Again, none of this is meant to excuse Beijing’s aggressive and coercive behavior, or to absolve it of China’s ample share of the blame for tensions along its periphery. The CCP leads a nasty authoritarian regime and is ruthless in its exercise of power both domestically and abroad. And even when Beijing has valid international concerns, it routinely overplays its hand or resorts to the bluntest policy instruments and the least subtle forms of diplomacy. Nonetheless, strategic empathy—which is wholly distinct from sympathy—remains crucial to understanding Chinese behavior and to de-escalating crises, and averting conflict. Within that framework, actions by other players—including China’s neighbors and the United States—are key drivers of Beijing’s perception of the international environment and responses to it. Failure or refusal to recognize this can only lead to flawed diagnoses of the challenge China represents and flawed prescriptions for dealing with it.

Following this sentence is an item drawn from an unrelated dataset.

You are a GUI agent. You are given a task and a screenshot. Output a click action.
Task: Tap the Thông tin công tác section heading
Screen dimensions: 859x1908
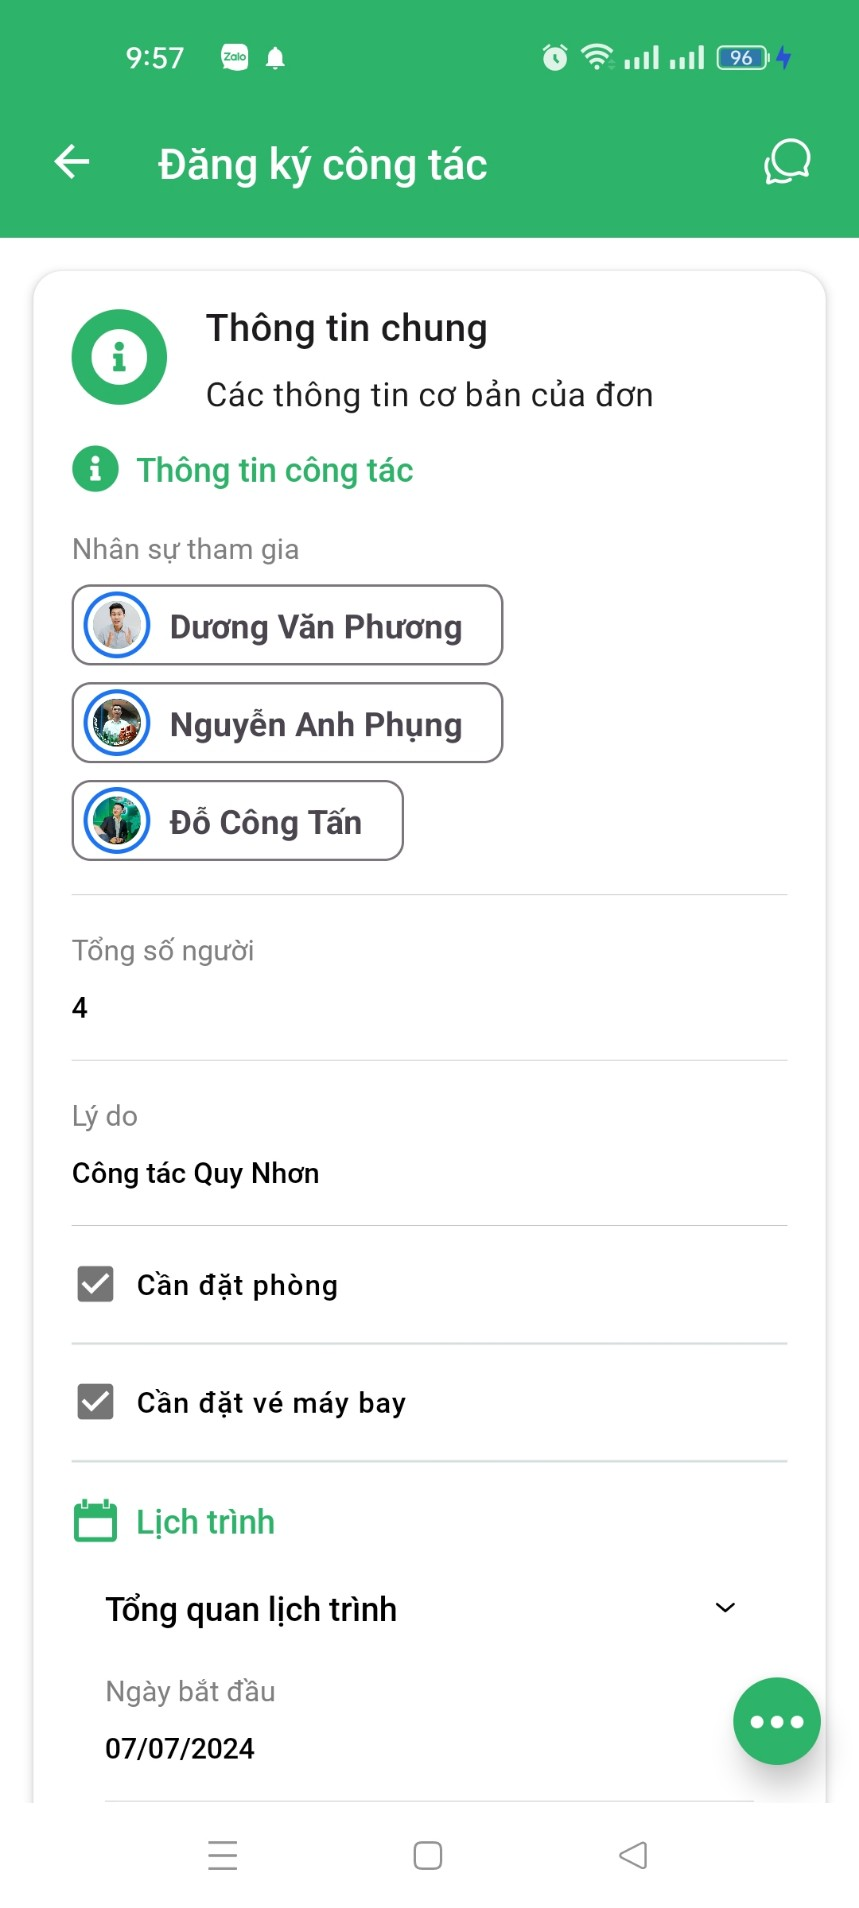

Many ask why Beijing behaves so badly internationally, and in ways that have been counterproductive to its interests and reputation by sparking backlash from other countries. It is not just because it is in the CCP’s nature to do so. It is primarily because Chinese leaders, like national leaders elsewhere, see challenges and even threats to their country’s interests, security, or sovereignty—beyond the risks that they perceive to the CCP regime’s control and tenure. We should not be surprised if Beijing acts in defense and pursuit of China’s national interests, and sometimes attributes its need to do so to the actions of other countries. Mutual understanding and constructive relations between the United States and China will be very difficult to achieve if Washington overlooks or denies the defensive and reactive component of Beijing’s strategic mindset.